The first line of this sonnet brings immediate recall of Kate Winslet reading it as Marianne in Ang Lee's film. 'Sense and Sensibility' was my introduction to both the sonnet and Jane Austen. My siblings and I were immersed in an ultra-conservative religious homeschooling program, a program that portrayed novel reading as spiritually unhealthy and frowned on film - it must be said our parents hadn't imposed any such ideas on us, but the program material we read conveyed it to us nonetheless. An aunt recommended the S&S film, knowing we only watched a 'family friendly' films. We loved it. Afterward, I pulled 'Pride and Predjudice' off my father's shelf, and thus began our teenage rebellion - reading and watching the works of Jane Austen.

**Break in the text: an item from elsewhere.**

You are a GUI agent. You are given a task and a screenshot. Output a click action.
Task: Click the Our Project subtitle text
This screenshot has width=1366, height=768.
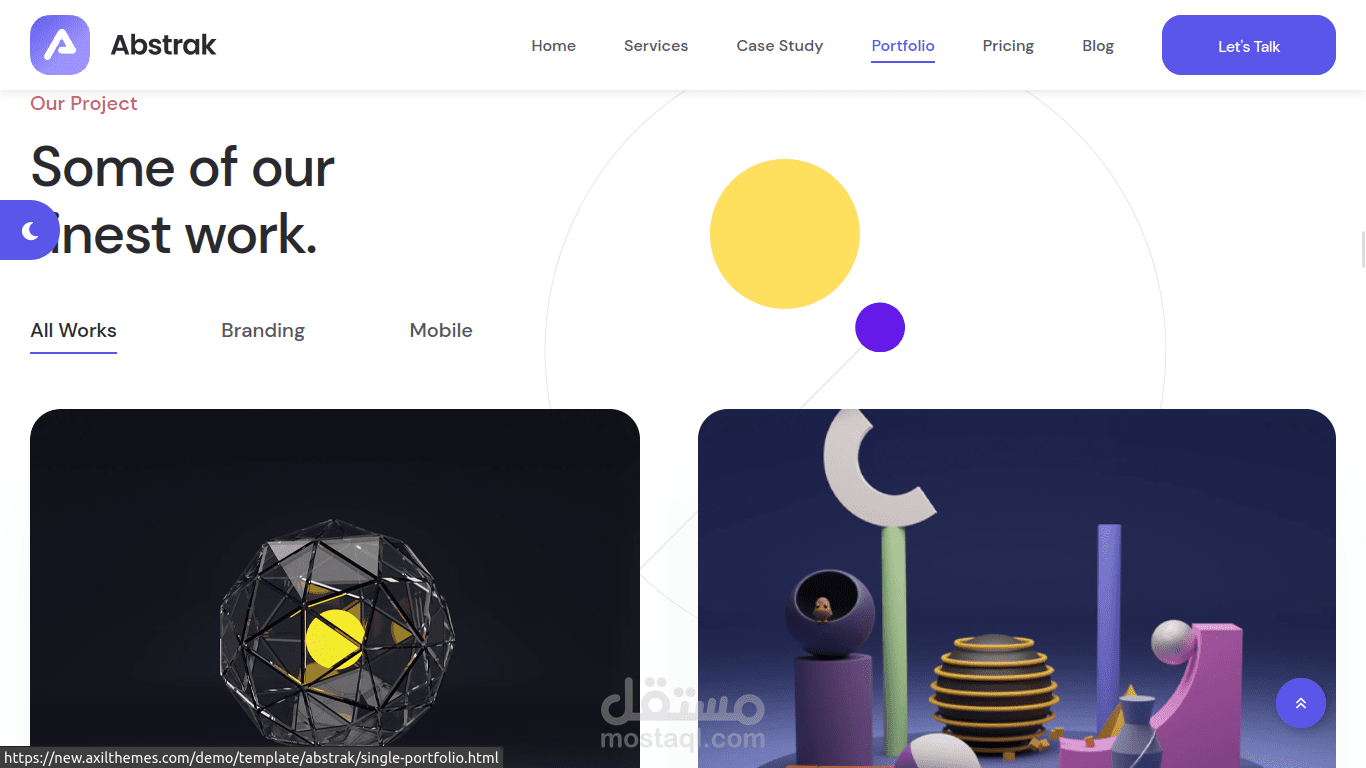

I didn't care much for the sonnet then - none of us sympathized outwardly with Marianne. A cousin gifted with a sarcastic wit used to quip "O Willoughby, Willoughby!" as a signal that someone was being over dramatic. So I was totally guilty of thinking this sonnet sentimental and cliched.
I find it interesting that the other poem given a reading, though not to Marianne's taste, in that film is William Cowper's 'The Castaway', which conveys Cowper's deep spiritual melancholy, repeatedly worrying if he was saved or not, something his friend John Newton had to help him with. Interesting to think Austen would have been a younger contemporary of them.
I noticed this time while reading the sonnet that the second quatrain is nautical themed and I wanted to know what this meant: "Whose worth's unknown, although his height be taken". I found this: https://maritimearchaeologytrust.org/tonnage-applied-ships/. It seems tonnage - ship cargo was taxed by tonnage - was calculated by measuring the hull dimensions. So the metaphor is of a ship valued by the weight of its cargo, even though the cargo itself - whether it is rocks or precious jewels, wheat or chaff, is unknown.
This is SUCH a beautiful sonnet - having just heard last week that my wife, Anna, has Hodgkin's Lymphoma (hopefully treatable, we're still waiting to discover) the lines 'Love alters not with his brief hours and weeks/But bears it out even to the edge of doom' hold a special resonance just now, a holy aspiration (albeit I'm rather hoping 'doom' isn't quite what we're looking at). Love the whole thing and really appreciate what you've written about it, Karen. It ought to have a place inside every Valentine's card ever sent! Also, that adaptation of S&S was the first Austen I ever encountered - loved it - and it remains the only Austen I've ever read (I know, I know, I WILL get to the rest sometime...maybe).